Just as Washington should be the go-to capital so America’s vast resources could be called on to help struggling nations – that “shining city on a hill” – Germany and France have emerged as the combined leader of the free world. “America First” is no one’s leader. Even China, increasingly in conflict with Washington, plans to contribute $2 billion to the World Health Organization.

Instead, the United States has become cruel, a country that cares little for the downtrodden, the hungry, the poor, one that reneges on its obligations. What country can depend on its word, on its pledges, on its treaties as America sinks deeper into its shell?

It plans to withdraw from the Paris climate accord in the fall; it pulled out of the Iran nuclear pact; it intends to leave the Open Skies Treaty and is abandoning the Intermediate-Range Nuclear Forces Treaty and is threatening to end the START treaty that reduces the number of strategic nuclear weapons, all with Russia.

It early on ended its participation in the Trans-Pacific Partnership trade agreement, leaving the door wide open for China to step into a crucial area of the world; it abandoned its Kurd allies, leaving Syria to Russia; it withdrew from the United Nations Human Rights Council; it ended funding for the U.N. Relief Works Agency, which assists Palestinian refugees; it pulled out of UNESCO, the U.N.’s cultural organization; and it has threatened to end funding of the W.H.O. at a time when countries depend on it for guidance during the coronavirus that causes COVID-19.

And, of course, the White House and its army of uniformed enforcers have been going after their favorite targets: immigrants already in country, migrants and asylum seekers – those “huddled masses yearning to breathe free,” as that statue in New York Harbor proclaims. That pale green monument invites those seeking refuge to the “sweet land of liberty,” the “land of the free and the home of the brave.” Uh-huh. Not when craven Republicans are in charge. Yet immigrants are one of America’s strongest assets, people not unlike those who arrived here from England and Spain in our fetal stage. Where are the guardrails?

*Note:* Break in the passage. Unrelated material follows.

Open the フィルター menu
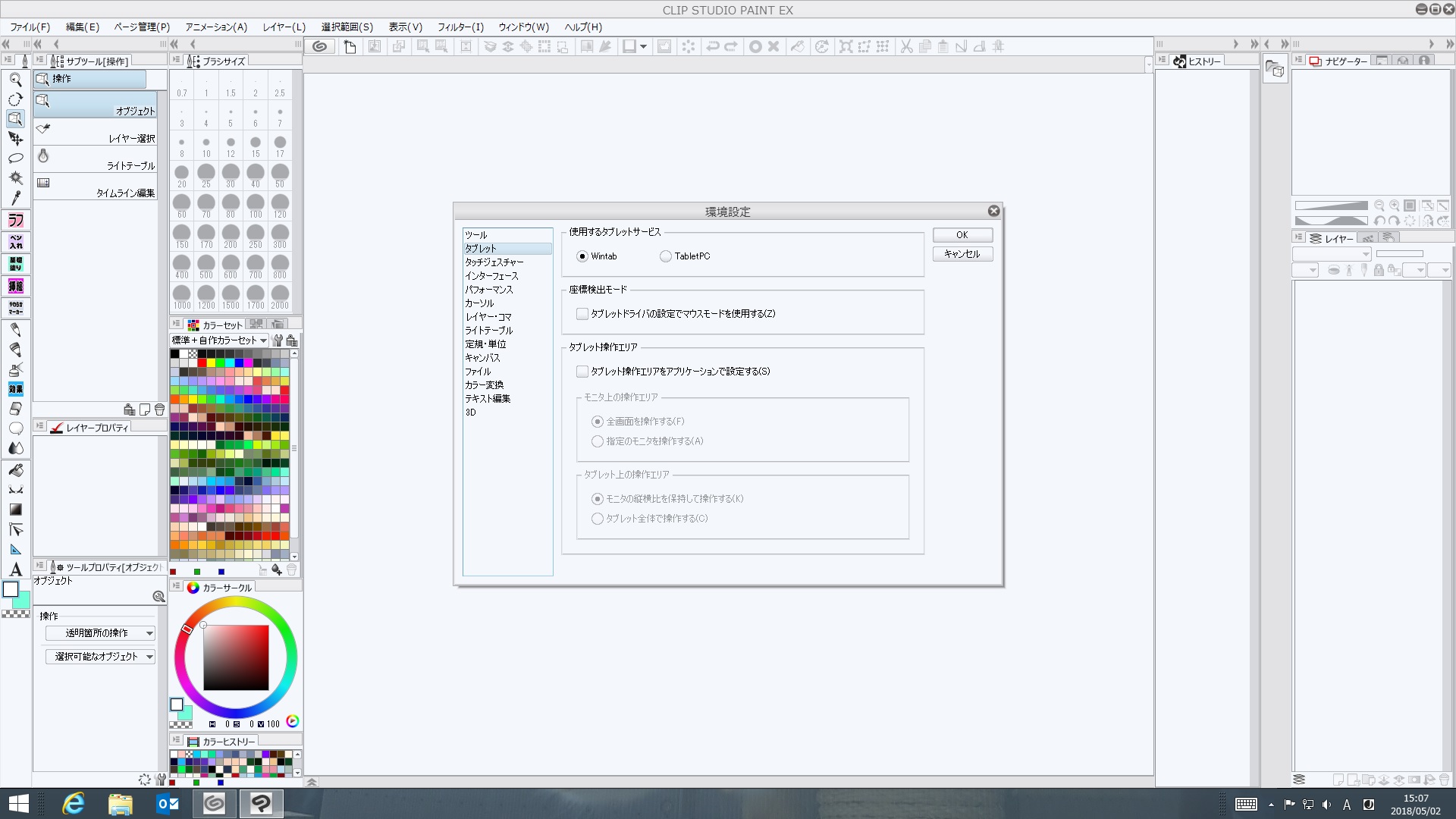This screenshot has height=819, width=1456. click(x=460, y=27)
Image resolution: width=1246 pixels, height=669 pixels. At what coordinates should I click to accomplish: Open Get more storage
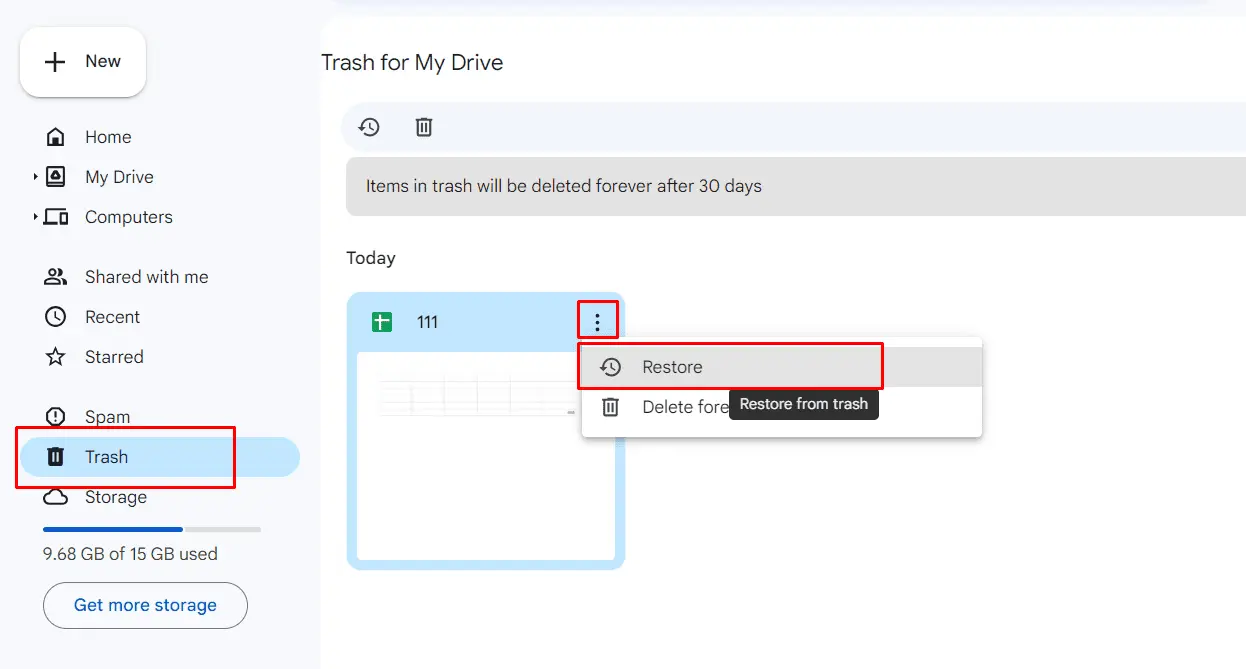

America now spits away those who would help make us great as a nation. Now we put women and children in cages or kick them across our southern border to homelands riven asunder with mindless uncertainty and violence. But the white supremacists and neo-Nazis of Charlottesville, Va., are “very fine people on both sides.”

But deportations of children, some of them frightened and alone without adults to accompany them to their native countries where killings were a way of life? Has America completely lost its conscience? Its decency? Its pride? Its heart?

Somebody, please, rebuild that city on a hill and turn its shining light back on.

Richard C. Gross, a correspondent, bureau chief and foreign editor of United Press International at home and abroad, retired as the opinion page editor of The Baltimore Sun.